Cette mesure fait couler beaucoup d'encre depuis plusieurs mois. Depuis le 1er janvier 2025, les bénéficiaires du Revenu de solidarité active (RSA), désormais liés par un « contrat d'engagement » avec France Travail, sont tenus d'effectuer 15 à 20 heures d'activités hebdomadaires, sous peine de se voir suspendre leurs droits. Les allocataires en situation de handicap sont-ils concernés ?
Ce que dit la loi...
« Les personnes rencontrant des difficultés particulières et avérées, en raison de leur état de santé, de leur handicap ou de leur invalidité (...) peuvent en être exclues totalement », indique l'article 2 de l'amendement 183 de la loi pour le plein emploi. Les parents isolés, « sans solution de garde pour un enfant de moins de douze ans », sont également concernés, ainsi que les proches aidants. Pour d'autres, la durée de l'activité peut être réduite « pour des raisons liées à la situation individuelle (...) sans toutefois être nulle ».
L'état de santé principalement pris en compte
Mais, dans les faits, selon l'expérimentation effectuée depuis décembre 2022 dans 18 puis 47 départements français volontaires, il semblerait que ce soit surtout l'état de santé qui pèse dans la balance. En clair, ledit contrat serait adapté « au cas par cas », en fonction des situations et des politiques mises en place par les conseils départementaux. Certains estiment qu'une reconnaissance de handicap ne « suffit » pas pour être dispensé d'activités puisqu'une personne peut occuper un emploi adapté à son handicap. Sachant que l'on estime à 30 % le nombre d'allocataires du RSA avec un handicap, notamment psychique, qui ne remplissent pas pour autant toutes les conditions pour obtenir l'Allocation adulte handicapé (AAH). A contrario, une personne avec un grave problème de santé, mais ne disposant pas d'une reconnaissance de la Maison départementale des personnes handicapées (MDPH), peut être dans l'incapacité de travailler et donc exemptée des 15 heures d'activités obligatoires.

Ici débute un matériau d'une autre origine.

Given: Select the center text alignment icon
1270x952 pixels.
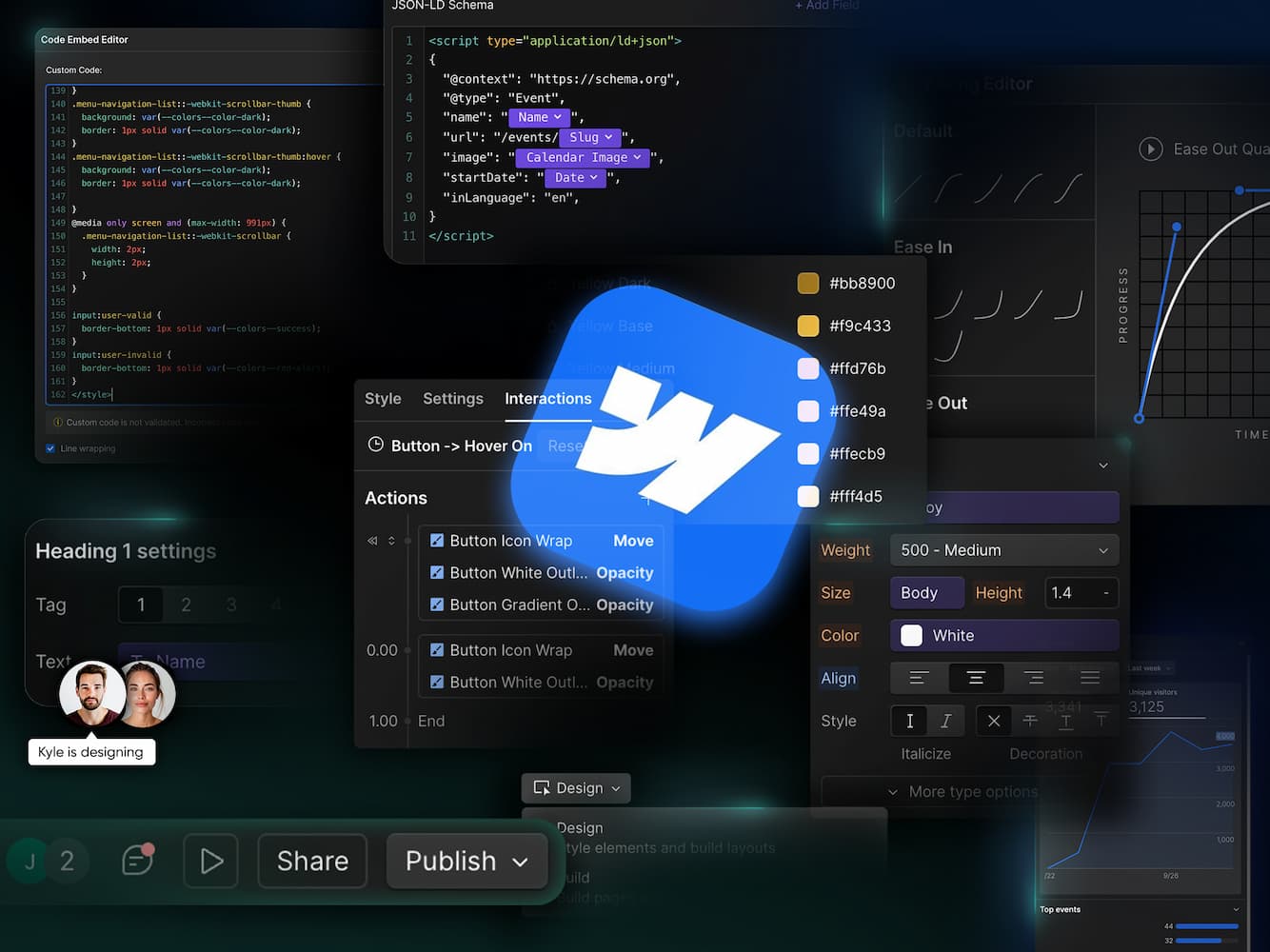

3 questions au conseil départemental de l'Allier
L'Allier figure parmi les premiers départements à avoir expérimenté la « réforme du RSA ». Son ambition ? « Accompagner les bénéficiaires vers un retour à l'emploi en levant les freins à la reprise d'activité pour leur permettre de gagner en autonomie », explique la vice-présidente du Conseil départemental, déléguée à l'insertion et à l'emploi. Annie Corne lève le voile sur les contours de cette mesure encore absconse.
Handicap.fr : Comment sont définies les orientations de chaque allocataire ?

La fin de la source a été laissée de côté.